▶ _YOUR ASSIGNMENT_: Reproduce word for word the lines between those holding "Go to next page using right arrow icon" and "Task: Delete the payment created 02/07/2024", inclusive, and nothing else from the data below.

▶ _PROVIDED DATA_:
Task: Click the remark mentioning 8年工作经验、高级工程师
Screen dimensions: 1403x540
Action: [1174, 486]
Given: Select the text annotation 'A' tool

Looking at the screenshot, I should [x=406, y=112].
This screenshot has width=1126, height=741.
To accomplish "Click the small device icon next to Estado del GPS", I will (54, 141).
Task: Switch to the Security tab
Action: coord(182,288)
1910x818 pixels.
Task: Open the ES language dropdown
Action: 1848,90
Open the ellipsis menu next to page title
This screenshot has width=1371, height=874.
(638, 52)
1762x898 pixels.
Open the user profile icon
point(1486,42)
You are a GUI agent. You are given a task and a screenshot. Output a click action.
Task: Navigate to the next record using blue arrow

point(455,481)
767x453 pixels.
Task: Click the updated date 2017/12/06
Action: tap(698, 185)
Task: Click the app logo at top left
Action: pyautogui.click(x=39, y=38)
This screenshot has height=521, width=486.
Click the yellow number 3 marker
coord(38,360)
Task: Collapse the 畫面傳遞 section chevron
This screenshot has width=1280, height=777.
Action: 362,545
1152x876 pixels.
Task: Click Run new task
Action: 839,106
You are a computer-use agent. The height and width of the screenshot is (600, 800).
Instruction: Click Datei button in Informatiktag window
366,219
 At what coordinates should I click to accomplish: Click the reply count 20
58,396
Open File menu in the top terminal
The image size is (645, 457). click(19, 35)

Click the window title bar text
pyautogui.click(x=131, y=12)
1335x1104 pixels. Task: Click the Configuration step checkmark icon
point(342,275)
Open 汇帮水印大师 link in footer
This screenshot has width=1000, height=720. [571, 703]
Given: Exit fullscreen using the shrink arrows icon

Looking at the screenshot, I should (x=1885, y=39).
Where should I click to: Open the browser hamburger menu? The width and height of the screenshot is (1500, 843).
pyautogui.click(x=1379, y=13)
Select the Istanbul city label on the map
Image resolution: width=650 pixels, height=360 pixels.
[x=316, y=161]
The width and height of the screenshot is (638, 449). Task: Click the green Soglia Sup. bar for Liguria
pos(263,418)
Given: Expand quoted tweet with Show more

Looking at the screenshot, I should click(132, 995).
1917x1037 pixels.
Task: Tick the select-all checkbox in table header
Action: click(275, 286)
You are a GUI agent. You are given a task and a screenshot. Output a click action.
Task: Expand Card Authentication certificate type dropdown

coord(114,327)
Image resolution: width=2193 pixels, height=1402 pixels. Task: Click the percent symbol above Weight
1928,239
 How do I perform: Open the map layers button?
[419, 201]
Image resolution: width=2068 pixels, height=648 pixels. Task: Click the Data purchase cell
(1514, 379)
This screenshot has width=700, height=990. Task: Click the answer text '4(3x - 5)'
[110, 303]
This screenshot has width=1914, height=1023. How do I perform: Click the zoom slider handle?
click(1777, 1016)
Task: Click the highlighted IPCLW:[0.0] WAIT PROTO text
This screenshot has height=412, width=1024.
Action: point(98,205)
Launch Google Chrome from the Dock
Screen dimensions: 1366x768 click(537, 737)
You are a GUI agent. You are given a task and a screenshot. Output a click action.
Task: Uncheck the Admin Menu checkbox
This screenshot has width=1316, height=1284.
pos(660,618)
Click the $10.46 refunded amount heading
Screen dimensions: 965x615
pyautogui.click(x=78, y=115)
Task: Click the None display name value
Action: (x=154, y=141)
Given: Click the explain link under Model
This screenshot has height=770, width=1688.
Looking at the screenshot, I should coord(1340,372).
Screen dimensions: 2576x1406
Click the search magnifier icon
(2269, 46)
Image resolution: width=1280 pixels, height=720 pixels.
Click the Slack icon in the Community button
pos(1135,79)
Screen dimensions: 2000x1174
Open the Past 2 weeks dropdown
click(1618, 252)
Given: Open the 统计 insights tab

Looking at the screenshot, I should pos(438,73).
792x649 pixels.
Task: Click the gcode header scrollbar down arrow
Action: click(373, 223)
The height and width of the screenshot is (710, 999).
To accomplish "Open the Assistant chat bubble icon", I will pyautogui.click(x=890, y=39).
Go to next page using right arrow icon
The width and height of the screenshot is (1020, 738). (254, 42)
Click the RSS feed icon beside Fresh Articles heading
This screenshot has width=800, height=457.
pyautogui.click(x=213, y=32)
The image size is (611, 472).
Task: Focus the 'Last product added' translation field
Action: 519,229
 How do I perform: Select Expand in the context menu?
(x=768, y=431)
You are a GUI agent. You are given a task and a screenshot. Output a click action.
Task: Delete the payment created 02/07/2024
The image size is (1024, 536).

▶ _EXPECTED ANSWER_:
Go to next page using right arrow icon
The width and height of the screenshot is (1020, 738). (254, 42)
Click the RSS feed icon beside Fresh Articles heading
This screenshot has width=800, height=457.
pyautogui.click(x=213, y=32)
The image size is (611, 472).
Task: Focus the 'Last product added' translation field
Action: 519,229
 How do I perform: Select Expand in the context menu?
(x=768, y=431)
You are a GUI agent. You are given a task and a screenshot. Output a click action.
Task: Delete the payment created 02/07/2024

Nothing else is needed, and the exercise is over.